Zaman zaman Rafa ve İmmobile’nin hareketliliği olsa da takımda genel olarak bir durgunluk gördüm. Hatta biraz daha ileri gidersem, Beşiktaş’ın bu maçı adeta “birinci viteste” kazandığını söyleyebilirim. Semih’in soldan ceza sahasına indiği pozisyon, maçın kırılma anıydı. Beşiktaş’tan gegenpress bekliyordum, ancak bu oyun Galatasaray’a karşı uygulanmazsa sıkıntı olur. Hatta bu oyunu Galatasaray maçında baz almanın bile doğru olmadığını düşünüyorum.

Maça gelirsek, bu karşılaşmada en etkili oyuncumuz kesinlikle Masuaku’ydu.
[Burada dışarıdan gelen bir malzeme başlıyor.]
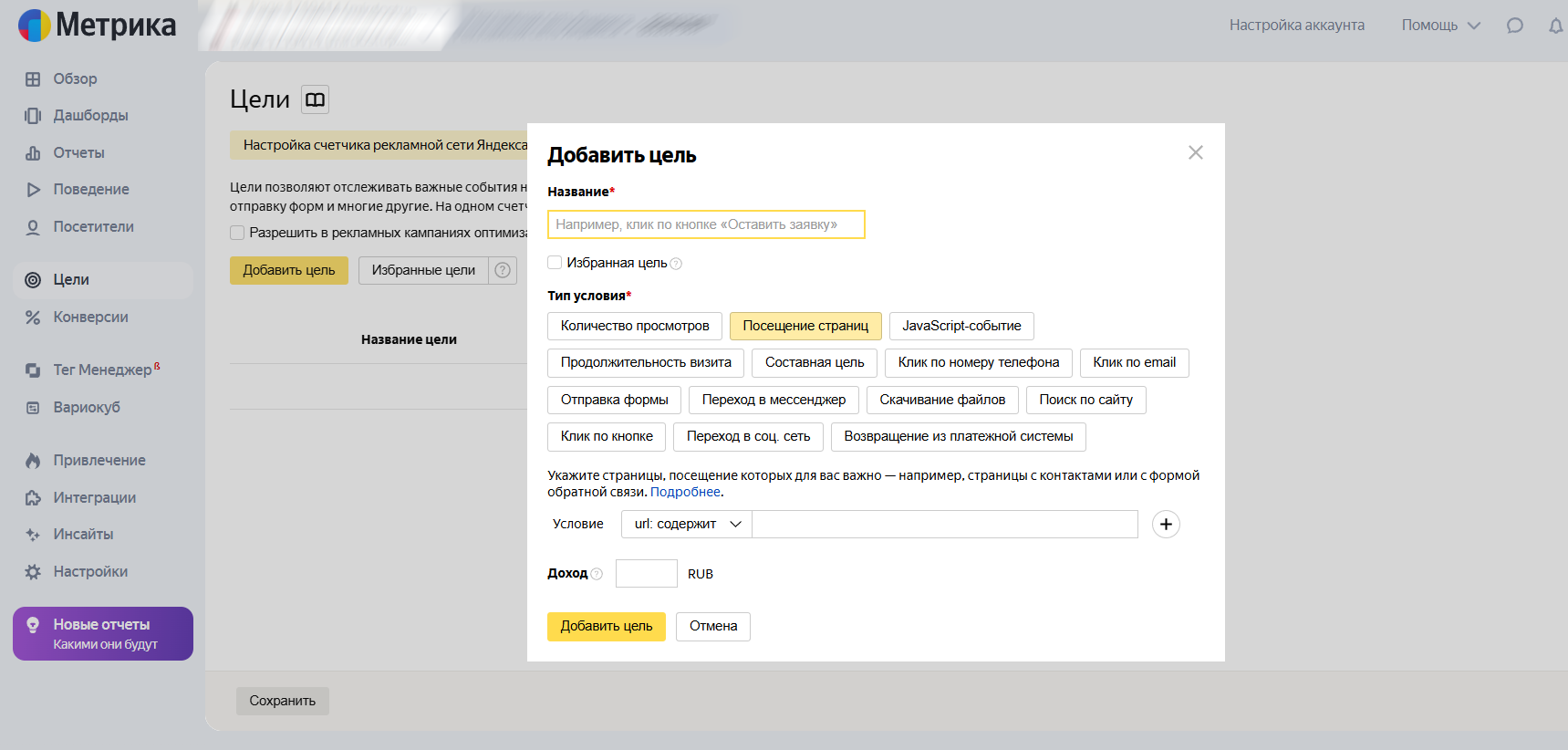The image size is (1568, 750).
Task: Close the Добавить цель dialog
Action: (x=1195, y=152)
Öte yandan Muçi, yardımcı oyuncu rolünde bile yetersiz kaldığını bir kez daha gösterdi. Musrati’nin sahadaki yokluğu, takımın dengesini bozdu ve onun ne kadar kritik bir oyuncu olduğunu hissettirdi. Beğenmesem de bu kadronun vazgeçilmezi olduğunu kabul etmeliyim.

Swenson zaman zaman çıkışlar yaptı ancak Beşiktaş’ı öne taşıyan bir etki yaratamadı. Cher Ndour, bana göre iyi bir maç çıkardı; hem öne top taşımada hem de orta sahada savunma katkısında başarılıydı. Ciro ise ne yazık ki kayıplardaydı. İlk yarının sonlarına doğru Beşiktaş, Muçi’nin minimum katkısıyla sürüklediği pozisyonda Rafa’nın bireysel becerisi sayesinde 2-0’ı buldu.

İkinci yarıda Musrati’nin oyuna dahil olması, takımın dengesini yeniden sağladı. Konyaspor ise ne yazık ki çok vasattı. Beşiktaş, baskı yapmadan, çok da organize atak geliştirmeden; biraz Rafa, biraz Masuaku ve biraz da Gedson’un katkısıyla maçı kazandı. Ancak Gedson bana biraz durgun göründü. Takımda bir mental düşüş mü var, yoksa prim ödemeleri mi aksıyor, merak ediyorum.

Ancak bu oyun derbi için ölçü olmaz. Beşiktaş-Galatasaray maçları her zaman farklıdır, havası başkadır. Muçi’nin bu takımda yeri olmadığını bir kez daha gördük. Gedson’un daha fazla öne deplase olması gerek. Yine de belirtmeden geçemeyeceğim: Eğer Gordon Milne tarzı bir oyun yaratmak istiyorsak, yüz kere, bin kere “Gio” diyorum!

Havası farklı olan derbiyi sabırsızlıkla bekliyorum.